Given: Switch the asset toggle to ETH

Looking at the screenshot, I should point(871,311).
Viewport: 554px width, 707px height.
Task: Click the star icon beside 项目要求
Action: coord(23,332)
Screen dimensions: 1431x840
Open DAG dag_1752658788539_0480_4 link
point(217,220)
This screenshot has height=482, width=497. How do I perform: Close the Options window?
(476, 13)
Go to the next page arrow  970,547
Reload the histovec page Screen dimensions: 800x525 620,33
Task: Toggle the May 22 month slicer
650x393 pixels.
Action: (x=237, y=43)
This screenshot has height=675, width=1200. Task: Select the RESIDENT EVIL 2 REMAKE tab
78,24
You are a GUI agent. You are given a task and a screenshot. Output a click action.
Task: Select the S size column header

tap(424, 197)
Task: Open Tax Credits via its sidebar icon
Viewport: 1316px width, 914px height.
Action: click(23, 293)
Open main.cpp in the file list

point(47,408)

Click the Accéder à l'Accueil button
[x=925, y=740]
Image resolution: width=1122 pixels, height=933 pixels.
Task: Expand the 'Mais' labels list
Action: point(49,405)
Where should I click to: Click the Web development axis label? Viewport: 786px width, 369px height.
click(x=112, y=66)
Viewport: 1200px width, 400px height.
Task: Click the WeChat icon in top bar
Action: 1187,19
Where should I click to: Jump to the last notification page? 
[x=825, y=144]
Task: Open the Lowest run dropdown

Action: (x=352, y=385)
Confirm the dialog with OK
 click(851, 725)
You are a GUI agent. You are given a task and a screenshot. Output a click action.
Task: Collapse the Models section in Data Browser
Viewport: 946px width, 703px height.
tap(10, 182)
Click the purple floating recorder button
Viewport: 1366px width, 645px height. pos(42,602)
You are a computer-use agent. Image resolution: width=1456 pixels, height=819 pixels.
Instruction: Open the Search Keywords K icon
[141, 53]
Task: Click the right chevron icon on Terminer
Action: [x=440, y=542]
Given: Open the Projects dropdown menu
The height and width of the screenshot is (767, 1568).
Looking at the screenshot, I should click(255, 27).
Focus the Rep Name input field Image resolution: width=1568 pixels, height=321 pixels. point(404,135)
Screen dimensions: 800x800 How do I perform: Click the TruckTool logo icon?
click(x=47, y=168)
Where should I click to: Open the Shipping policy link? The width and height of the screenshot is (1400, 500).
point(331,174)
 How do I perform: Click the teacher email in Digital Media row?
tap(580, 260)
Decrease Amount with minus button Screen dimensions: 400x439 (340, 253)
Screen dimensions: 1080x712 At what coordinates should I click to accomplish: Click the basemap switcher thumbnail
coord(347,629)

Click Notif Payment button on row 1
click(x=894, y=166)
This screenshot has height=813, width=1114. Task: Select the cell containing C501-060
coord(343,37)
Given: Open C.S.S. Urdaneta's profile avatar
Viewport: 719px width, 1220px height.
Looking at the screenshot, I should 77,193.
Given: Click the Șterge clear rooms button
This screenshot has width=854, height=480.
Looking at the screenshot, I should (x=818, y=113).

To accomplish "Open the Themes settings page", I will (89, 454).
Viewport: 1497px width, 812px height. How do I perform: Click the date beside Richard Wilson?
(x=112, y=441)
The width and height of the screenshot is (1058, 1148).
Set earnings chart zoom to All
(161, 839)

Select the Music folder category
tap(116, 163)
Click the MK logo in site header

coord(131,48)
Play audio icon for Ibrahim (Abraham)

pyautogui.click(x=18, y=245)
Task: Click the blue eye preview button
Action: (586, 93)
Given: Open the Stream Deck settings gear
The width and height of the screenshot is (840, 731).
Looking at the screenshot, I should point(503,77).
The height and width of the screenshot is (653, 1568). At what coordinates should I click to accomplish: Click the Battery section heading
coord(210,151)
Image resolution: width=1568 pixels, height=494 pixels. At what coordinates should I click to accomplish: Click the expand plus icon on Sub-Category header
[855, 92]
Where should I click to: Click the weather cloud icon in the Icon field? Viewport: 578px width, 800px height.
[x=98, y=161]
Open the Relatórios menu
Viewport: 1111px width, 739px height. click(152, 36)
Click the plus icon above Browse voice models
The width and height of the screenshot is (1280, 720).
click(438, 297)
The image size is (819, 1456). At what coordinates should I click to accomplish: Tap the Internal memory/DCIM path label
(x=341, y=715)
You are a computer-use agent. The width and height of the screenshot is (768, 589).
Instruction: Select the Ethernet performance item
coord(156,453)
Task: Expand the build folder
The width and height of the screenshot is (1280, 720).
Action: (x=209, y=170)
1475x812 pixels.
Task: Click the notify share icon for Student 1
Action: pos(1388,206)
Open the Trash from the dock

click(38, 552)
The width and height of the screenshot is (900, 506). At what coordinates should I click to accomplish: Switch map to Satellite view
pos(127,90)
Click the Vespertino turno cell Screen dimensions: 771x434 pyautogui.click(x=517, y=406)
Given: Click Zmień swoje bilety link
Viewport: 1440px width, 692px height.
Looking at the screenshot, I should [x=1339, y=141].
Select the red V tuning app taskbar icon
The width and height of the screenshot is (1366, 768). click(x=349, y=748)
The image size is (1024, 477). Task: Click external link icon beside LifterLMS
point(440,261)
■ ■ ■
Assignment -> Each line of the listing above that contains the word "computer" is to be copied.

Written answer ->
You are a computer-use agent. Image resolution: width=1456 pixels, height=819 pixels.
You are a computer-use agent. The width and height of the screenshot is (768, 589).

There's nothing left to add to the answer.